### Your instructions:
Only the stretch below from the line holding "533x508 pixels." through the line holding "This screenshot has height=650, width=831." should be restated, word for word and with both ends included; pictures stay out.

-- Supplied records follows --

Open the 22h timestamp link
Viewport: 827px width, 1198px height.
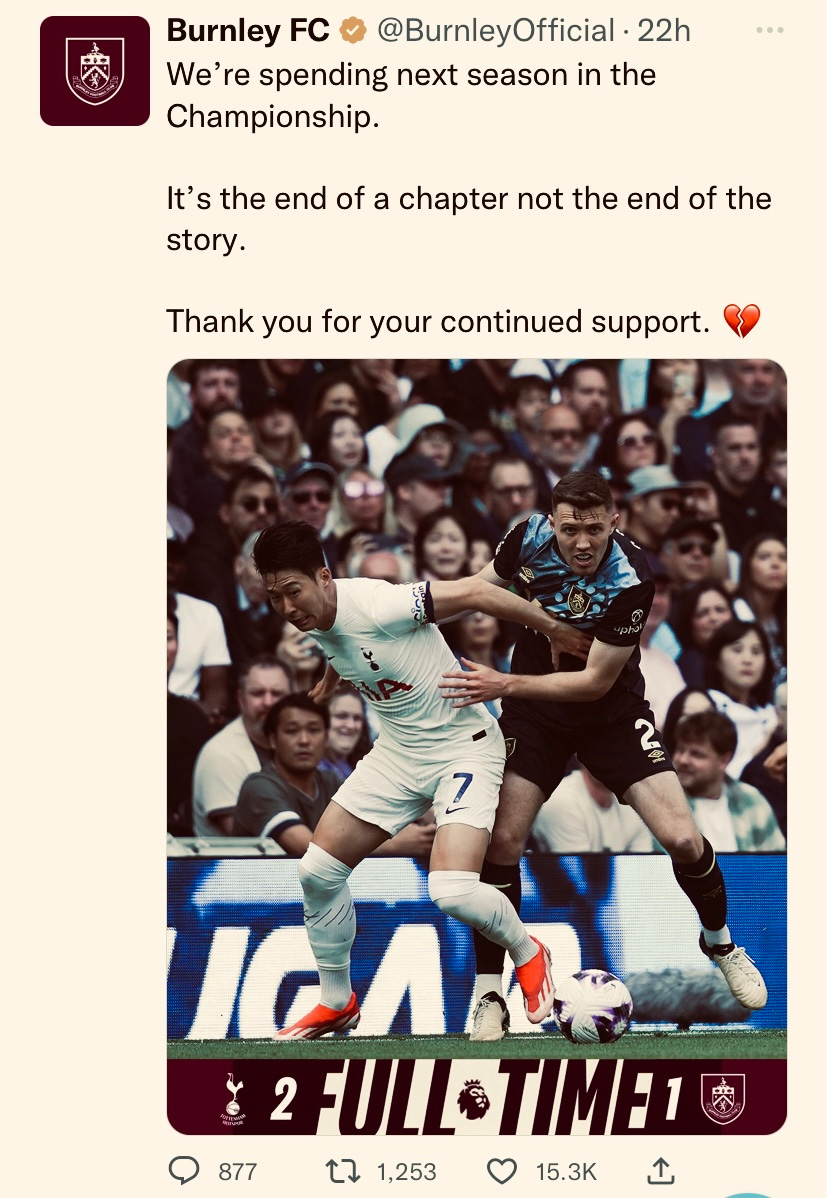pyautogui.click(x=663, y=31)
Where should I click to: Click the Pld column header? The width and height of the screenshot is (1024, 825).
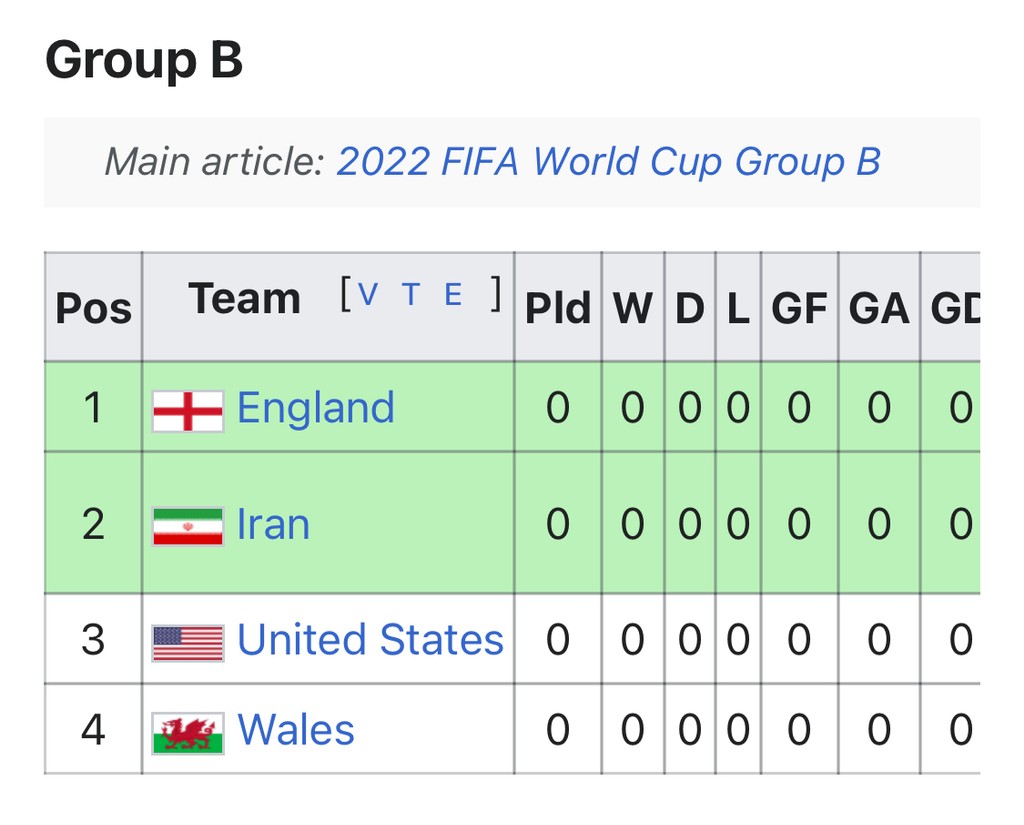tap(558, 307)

-- Supplied records concluded --
-- Supplied records follows --

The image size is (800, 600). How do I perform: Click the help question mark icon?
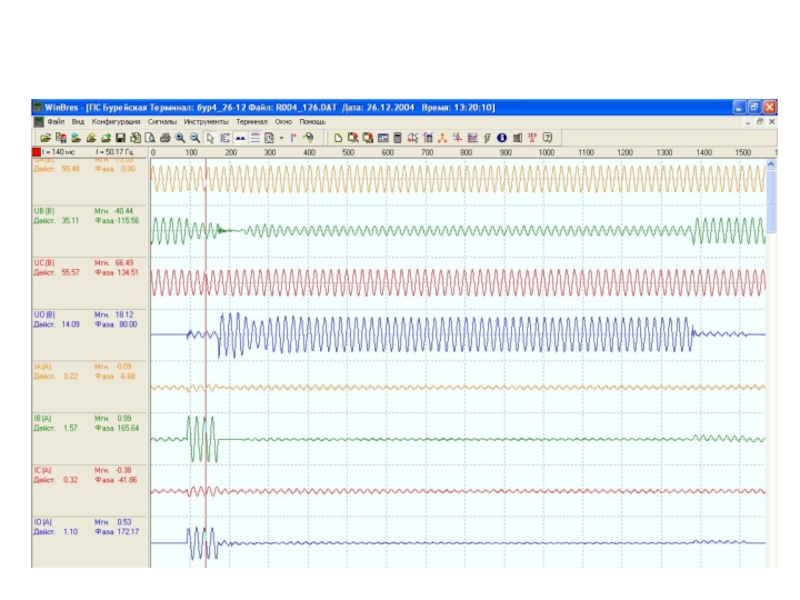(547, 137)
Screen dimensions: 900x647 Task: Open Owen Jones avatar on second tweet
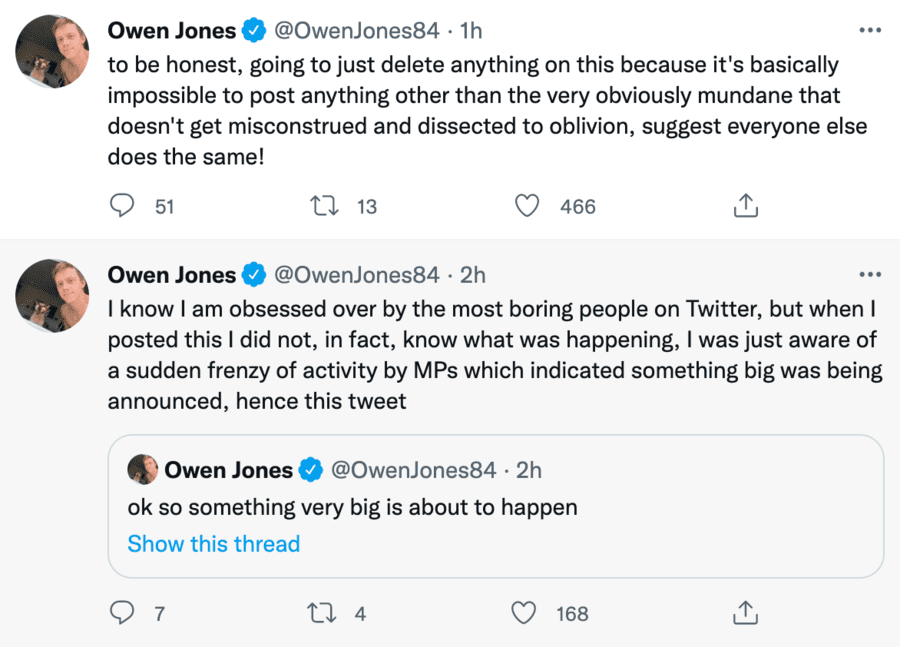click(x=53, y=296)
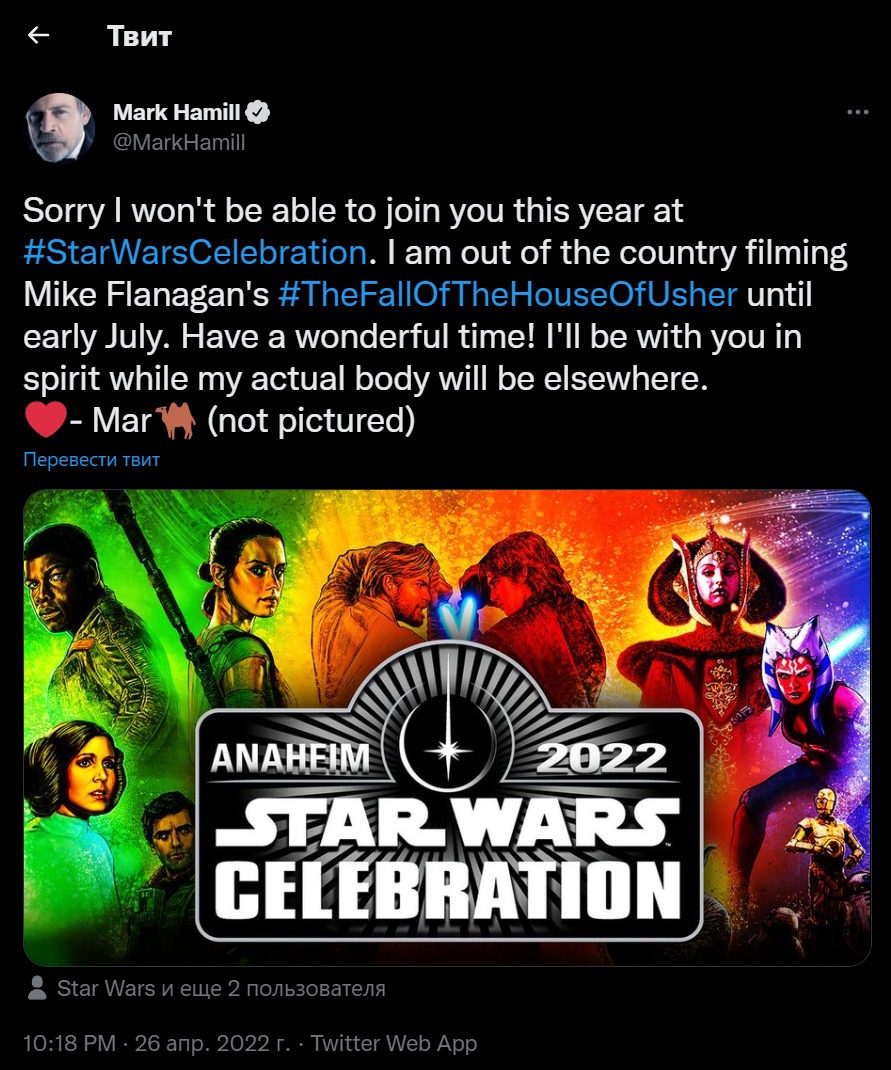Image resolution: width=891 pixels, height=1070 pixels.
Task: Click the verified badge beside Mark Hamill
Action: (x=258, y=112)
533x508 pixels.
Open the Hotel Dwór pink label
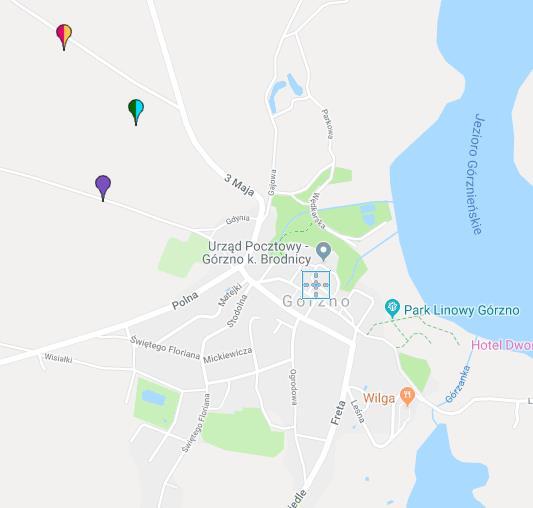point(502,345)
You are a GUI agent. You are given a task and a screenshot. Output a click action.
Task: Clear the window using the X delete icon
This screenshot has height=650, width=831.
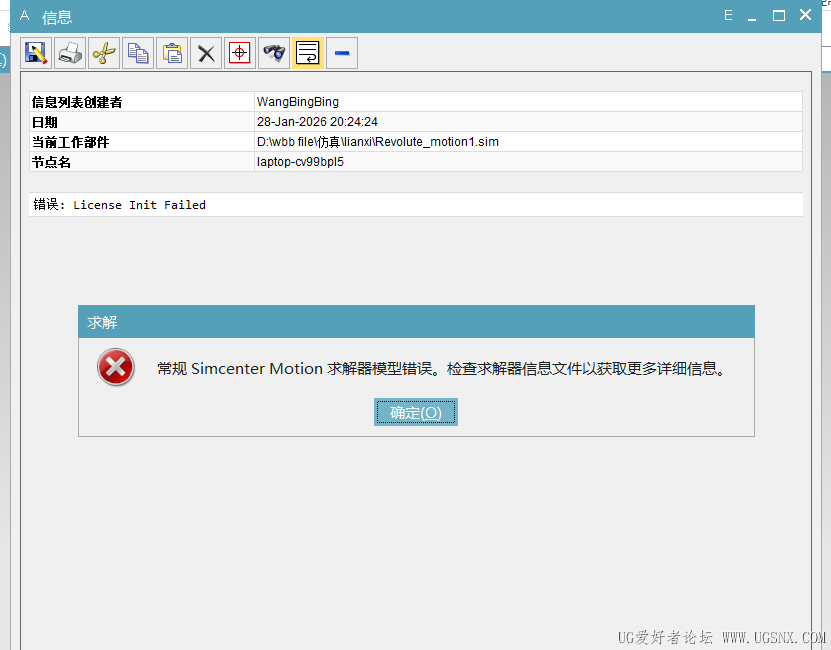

-- Supplied records concluded --

### Result for this exercise:
533x508 pixels.
Open the Hotel Dwór pink label
point(502,345)
You are a GUI agent. You are given a task and a screenshot. Output a click action.
Task: Clear the window using the X delete icon
This screenshot has height=650, width=831.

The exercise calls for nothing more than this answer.